In what follows there is an underlying question present. Namely, given that all weather systems are chaotic by definition, and that humans have failed miserably at modeling and predicting the outcomes of even very limited chaotic systems such as river currents, wave action, or even fluctuating water pressure flowing through an ordinary pipe, or clouds forming overhead in the next few minutes … How is any prediction about such a vast and complicated subject possible?

Is the Earth Warming or Cooling?

The consensus now seems to be that some cooling as well as warming has occurred in the last century, and on balance, slightly more of the latter than the former.
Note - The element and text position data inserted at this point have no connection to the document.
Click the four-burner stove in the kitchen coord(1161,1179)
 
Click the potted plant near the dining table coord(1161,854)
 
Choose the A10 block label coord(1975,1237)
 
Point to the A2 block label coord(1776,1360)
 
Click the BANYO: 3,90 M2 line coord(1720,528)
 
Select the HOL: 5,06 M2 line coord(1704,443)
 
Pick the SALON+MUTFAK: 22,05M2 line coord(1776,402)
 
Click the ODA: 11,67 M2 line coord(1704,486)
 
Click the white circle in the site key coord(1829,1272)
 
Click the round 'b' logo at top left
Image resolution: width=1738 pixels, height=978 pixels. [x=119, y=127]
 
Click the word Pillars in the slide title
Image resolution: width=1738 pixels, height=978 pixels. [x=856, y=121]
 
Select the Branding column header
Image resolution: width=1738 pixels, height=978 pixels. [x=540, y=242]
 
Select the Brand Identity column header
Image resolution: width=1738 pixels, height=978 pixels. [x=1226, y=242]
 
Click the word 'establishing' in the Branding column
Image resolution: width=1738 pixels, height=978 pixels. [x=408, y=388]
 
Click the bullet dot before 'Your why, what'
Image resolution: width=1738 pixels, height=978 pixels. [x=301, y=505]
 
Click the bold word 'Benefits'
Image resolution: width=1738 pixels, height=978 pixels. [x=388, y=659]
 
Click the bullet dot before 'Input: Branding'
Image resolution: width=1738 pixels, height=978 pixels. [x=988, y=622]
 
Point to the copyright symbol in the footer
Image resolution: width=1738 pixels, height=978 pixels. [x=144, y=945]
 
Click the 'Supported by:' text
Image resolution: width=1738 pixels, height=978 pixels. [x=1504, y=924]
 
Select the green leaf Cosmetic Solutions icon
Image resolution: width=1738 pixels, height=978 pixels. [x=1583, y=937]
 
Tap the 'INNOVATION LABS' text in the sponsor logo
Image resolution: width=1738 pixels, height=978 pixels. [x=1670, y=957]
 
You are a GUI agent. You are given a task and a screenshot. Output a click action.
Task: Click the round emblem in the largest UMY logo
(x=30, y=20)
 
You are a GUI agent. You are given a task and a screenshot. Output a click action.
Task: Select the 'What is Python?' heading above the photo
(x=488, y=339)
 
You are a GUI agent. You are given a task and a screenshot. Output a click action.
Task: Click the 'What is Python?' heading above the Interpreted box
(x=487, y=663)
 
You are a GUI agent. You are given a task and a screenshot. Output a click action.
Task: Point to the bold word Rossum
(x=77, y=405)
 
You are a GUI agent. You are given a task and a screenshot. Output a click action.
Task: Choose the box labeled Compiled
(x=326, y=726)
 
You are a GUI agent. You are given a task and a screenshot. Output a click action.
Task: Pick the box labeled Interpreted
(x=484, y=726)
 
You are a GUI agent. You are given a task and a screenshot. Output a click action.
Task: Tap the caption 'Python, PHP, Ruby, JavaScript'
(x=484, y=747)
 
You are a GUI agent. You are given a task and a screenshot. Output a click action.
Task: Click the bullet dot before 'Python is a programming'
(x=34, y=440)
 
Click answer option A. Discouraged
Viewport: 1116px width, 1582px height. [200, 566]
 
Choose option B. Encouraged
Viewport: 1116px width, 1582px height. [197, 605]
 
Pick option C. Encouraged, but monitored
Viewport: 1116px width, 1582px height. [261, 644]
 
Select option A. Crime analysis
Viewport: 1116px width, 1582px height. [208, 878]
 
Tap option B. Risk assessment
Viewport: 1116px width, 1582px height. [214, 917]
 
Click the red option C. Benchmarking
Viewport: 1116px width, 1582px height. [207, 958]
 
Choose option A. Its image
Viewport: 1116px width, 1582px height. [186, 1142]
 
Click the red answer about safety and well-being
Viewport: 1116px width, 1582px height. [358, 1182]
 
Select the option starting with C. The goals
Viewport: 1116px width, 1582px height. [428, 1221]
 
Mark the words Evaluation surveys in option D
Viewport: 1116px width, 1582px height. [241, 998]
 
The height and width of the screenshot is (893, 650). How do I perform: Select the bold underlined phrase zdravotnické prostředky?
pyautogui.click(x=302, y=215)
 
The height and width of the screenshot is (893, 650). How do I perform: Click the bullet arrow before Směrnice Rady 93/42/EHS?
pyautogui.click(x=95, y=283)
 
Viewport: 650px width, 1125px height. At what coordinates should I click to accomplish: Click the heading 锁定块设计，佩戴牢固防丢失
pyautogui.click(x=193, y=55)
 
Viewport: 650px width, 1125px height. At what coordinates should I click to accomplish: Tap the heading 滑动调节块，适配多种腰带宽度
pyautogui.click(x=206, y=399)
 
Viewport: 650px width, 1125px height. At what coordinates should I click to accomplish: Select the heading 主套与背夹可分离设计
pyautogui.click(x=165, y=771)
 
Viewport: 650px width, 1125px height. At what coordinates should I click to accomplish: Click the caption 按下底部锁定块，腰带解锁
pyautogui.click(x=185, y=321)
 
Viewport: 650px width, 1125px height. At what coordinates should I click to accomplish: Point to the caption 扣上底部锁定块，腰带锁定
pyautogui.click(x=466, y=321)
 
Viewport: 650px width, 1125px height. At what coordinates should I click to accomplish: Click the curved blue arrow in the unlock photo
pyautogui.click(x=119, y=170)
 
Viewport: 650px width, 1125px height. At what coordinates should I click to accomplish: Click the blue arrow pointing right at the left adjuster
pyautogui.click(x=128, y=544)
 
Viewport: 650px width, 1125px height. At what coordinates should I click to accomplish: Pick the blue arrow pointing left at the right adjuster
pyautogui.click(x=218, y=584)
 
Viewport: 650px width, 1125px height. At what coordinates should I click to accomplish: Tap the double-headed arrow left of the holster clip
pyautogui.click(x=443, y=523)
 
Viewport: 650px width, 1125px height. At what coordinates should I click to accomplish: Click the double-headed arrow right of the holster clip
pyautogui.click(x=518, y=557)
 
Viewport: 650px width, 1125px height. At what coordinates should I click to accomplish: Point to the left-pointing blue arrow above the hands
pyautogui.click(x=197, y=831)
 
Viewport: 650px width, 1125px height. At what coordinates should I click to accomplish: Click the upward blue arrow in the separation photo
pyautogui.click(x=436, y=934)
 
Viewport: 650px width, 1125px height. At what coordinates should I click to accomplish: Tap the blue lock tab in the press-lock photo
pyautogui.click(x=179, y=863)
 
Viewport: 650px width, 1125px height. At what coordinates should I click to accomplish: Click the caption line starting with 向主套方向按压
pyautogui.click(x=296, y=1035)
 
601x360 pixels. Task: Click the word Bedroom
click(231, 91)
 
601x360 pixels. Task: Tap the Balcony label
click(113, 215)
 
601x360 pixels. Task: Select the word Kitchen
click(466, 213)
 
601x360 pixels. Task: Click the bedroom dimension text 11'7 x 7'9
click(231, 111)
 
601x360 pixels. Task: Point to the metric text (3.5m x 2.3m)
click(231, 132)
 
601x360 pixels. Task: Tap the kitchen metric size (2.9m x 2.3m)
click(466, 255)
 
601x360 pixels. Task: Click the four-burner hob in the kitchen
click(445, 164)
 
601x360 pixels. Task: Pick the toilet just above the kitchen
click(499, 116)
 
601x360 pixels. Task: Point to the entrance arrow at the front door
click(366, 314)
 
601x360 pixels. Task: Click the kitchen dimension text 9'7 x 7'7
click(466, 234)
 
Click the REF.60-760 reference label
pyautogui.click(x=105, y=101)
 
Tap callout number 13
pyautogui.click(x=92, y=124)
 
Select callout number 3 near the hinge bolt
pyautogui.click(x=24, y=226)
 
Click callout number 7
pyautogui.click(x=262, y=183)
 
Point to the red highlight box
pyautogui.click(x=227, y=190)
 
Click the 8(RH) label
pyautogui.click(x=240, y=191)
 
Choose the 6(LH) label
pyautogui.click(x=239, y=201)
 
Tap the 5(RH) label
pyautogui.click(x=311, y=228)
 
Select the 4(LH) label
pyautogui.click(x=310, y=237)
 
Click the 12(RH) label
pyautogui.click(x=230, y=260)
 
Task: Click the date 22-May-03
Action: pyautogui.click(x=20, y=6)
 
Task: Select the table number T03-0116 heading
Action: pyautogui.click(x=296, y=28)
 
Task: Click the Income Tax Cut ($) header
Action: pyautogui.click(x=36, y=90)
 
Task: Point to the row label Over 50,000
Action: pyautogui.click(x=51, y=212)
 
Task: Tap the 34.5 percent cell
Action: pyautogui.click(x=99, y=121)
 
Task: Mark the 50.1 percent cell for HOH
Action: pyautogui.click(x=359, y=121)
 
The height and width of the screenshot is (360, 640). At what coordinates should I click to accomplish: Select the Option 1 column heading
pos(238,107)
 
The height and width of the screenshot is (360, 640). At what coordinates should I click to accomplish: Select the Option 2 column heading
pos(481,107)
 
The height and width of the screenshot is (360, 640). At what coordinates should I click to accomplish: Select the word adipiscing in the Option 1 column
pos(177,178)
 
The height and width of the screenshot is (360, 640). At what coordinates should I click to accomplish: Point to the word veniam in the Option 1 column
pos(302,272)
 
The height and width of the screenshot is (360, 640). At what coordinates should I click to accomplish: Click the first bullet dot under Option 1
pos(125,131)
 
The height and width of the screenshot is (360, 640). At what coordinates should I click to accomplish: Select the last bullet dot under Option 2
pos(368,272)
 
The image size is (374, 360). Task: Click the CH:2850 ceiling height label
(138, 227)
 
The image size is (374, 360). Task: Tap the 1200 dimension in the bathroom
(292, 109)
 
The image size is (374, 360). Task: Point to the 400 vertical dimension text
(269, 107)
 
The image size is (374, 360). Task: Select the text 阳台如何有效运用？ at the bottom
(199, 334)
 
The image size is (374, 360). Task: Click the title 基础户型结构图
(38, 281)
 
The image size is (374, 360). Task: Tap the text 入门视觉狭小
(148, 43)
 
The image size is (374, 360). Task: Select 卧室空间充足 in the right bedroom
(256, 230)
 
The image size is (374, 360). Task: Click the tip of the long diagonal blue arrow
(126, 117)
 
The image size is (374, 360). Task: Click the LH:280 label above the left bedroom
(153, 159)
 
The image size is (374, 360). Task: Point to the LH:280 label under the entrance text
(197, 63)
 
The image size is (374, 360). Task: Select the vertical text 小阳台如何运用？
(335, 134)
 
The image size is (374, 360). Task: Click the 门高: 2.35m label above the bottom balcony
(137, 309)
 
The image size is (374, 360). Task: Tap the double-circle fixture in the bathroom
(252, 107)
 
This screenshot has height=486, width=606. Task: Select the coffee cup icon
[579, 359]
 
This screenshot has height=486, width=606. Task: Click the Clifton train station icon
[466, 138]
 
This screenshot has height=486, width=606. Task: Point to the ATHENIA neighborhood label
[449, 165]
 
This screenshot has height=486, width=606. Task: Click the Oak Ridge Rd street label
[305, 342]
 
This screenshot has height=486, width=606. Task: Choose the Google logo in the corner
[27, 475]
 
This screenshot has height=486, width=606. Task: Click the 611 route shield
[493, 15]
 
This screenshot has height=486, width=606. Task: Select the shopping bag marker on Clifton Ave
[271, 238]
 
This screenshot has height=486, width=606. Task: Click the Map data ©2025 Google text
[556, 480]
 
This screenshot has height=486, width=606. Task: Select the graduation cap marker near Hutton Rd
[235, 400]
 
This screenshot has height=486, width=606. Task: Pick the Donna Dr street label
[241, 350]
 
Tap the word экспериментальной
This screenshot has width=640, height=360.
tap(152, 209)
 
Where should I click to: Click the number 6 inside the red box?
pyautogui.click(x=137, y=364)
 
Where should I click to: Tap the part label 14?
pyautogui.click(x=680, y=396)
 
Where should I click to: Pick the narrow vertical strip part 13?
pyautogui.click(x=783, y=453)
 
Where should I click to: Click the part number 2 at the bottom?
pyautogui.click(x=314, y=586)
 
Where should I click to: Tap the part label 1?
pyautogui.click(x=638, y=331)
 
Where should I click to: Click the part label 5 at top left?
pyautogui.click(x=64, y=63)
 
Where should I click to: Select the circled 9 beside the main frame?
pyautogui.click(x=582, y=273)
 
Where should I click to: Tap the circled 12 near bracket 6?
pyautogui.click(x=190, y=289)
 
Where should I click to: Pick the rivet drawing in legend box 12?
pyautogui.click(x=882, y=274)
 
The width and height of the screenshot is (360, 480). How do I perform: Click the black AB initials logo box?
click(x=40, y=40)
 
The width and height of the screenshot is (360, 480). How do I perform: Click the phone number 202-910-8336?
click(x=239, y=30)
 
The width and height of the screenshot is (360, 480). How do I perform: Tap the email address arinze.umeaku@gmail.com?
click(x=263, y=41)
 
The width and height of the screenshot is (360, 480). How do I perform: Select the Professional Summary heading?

But I don’t think anyone knows for sure, because on a daily basis the “temperature” of Earth (here, you must specify land surface, ocean, mountain, or atmospheric temperatures) never stays the same. On the sunny side of the globe the sun’s heat at some hundreds of degrees Celsius is intense and is fortunately for us prevented by our thin atmosphere from boiling our blood. On the night side the same atmosphere (thanks to its greenhouse effect) traps the heat raised in the day and, combined with the warmed up soil, water, rock and foliage, prevents cooling that otherwise at minus hundreds of degrees C would freeze us solid by morning. So the entire planet is rolling from exposure to extreme heat to cold every 24 hours. The result is that it is either warming or cooling in millions of different places all the time, night and day. And so, despite what we hear from political agencies such as the “Intergovernmental Panel on Climate Change” (IPCC) that there is definitely “global warming,” not all climatologists agree. Some of those who disagree most energetically, such as Dr. Richard Lindzen, and those who participated in the BBC’s “Great Global Warming Swindle” show of March, 2007 were themselves contributors to the latest IPCC report. They say the science in that report is unreliable at best “because there is considerable uncertainty in current understanding of how the climate system varies naturally.” As a result, they conclude, “current estimates of the magnitude of future warming should be regarded as tentative and subject to future adjustments (either upward or downward)” (National Post, Dec. 22, 2006).